Youth at Australia’s Don Dale detention centre in stable condition after medical emergency

A young person held on remand at the Northern Territory’s notorious Don Dale detention centre is in a stable condition after an undisclosed medical emergency.
Kids go into incarceration, they’re coming out then they’re reoffending and they’re ultimately ending up in adult prison systems
NT authorities on Sunday reported the young person, who has not been identified, was flown to Melbourne for emergency medical treatment after an incident on Sunday morning.
Jeanette Kerr, the acting chief executive of the NT Department of Territory Families, which oversees youth justice, said the young person was expected to make a full recovery. Kerr said support had been offered to the young person’s family as well as to staff who responded to the incident.

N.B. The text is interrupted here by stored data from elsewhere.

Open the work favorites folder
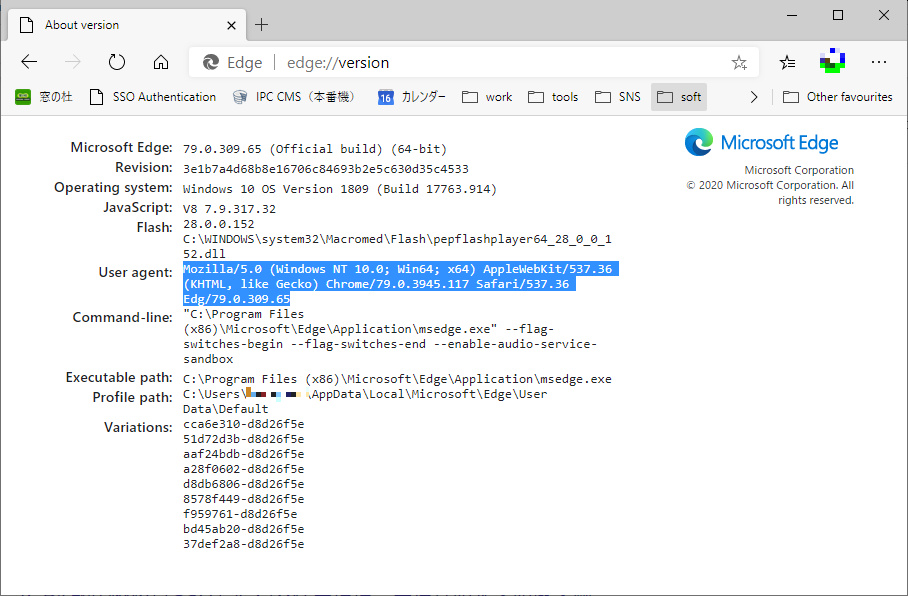Viewport: 908px width, 596px height. pos(487,96)
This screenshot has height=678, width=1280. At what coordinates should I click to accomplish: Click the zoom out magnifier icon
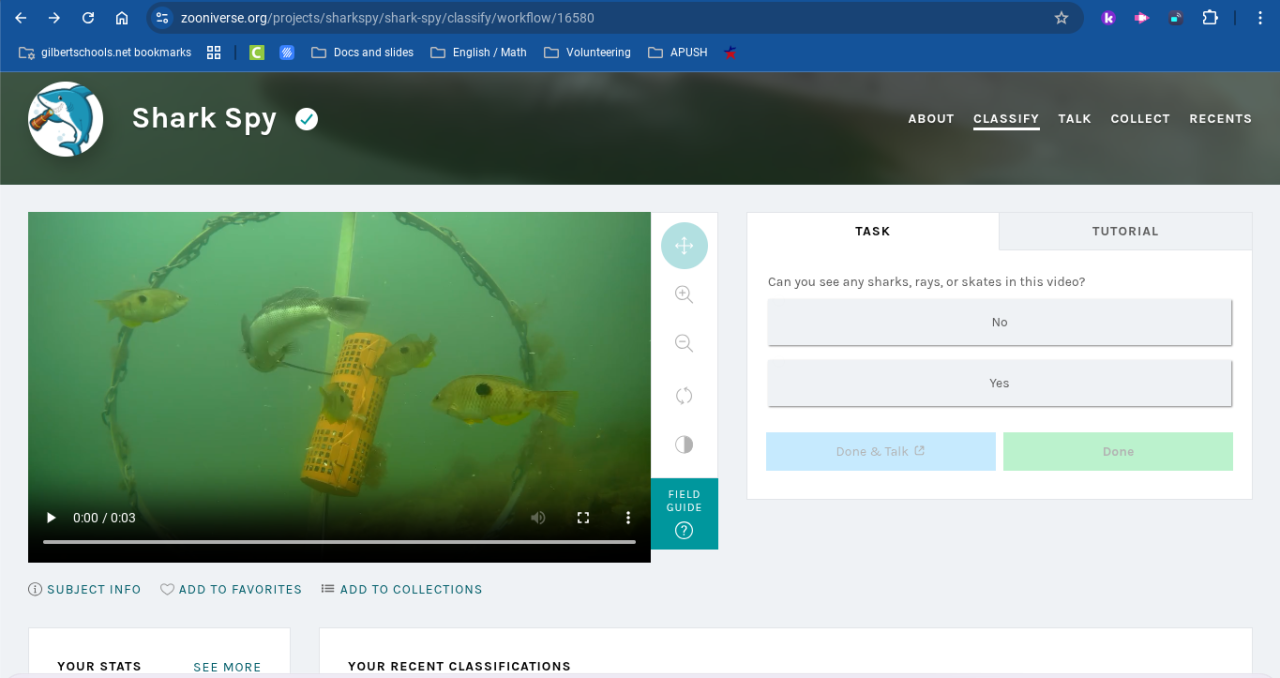pos(684,344)
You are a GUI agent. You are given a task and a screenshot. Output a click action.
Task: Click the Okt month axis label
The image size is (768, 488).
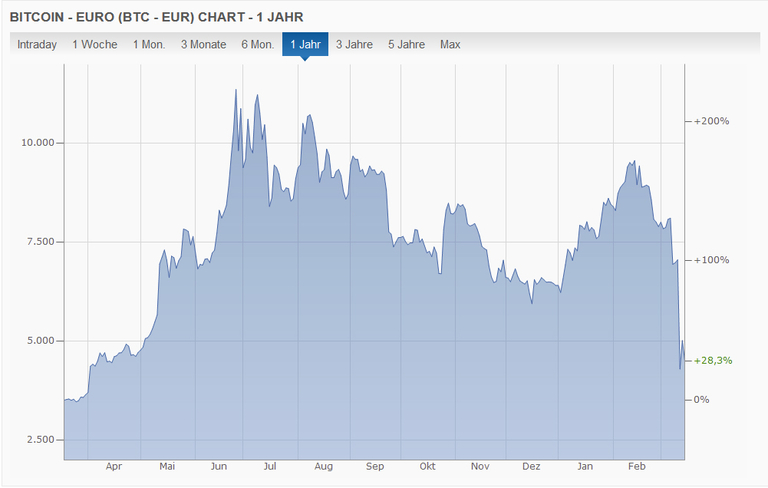pyautogui.click(x=427, y=466)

Kerr had earlier said an investigation had begun and early indications were youth justice staff had acted appropriately and in the best interests of the child. No further details of the incident would be disclosed for privacy reasons, she said.
The NT government is under increasing pressure to make immediate changes to the youth justice system, which the acting chief minister, Nicole Manison, last week conceded was broken.
“Kids go into incarceration, they’re coming out then they’re reoffending and they’re ultimately ending up in adult prison systems,” she said. “That shows you the system is not working.”
A royal commission into the protection and detention of children in the NT was launched last year after ABC’s Four Corners broadcast footage of detainees being mistreated and abused.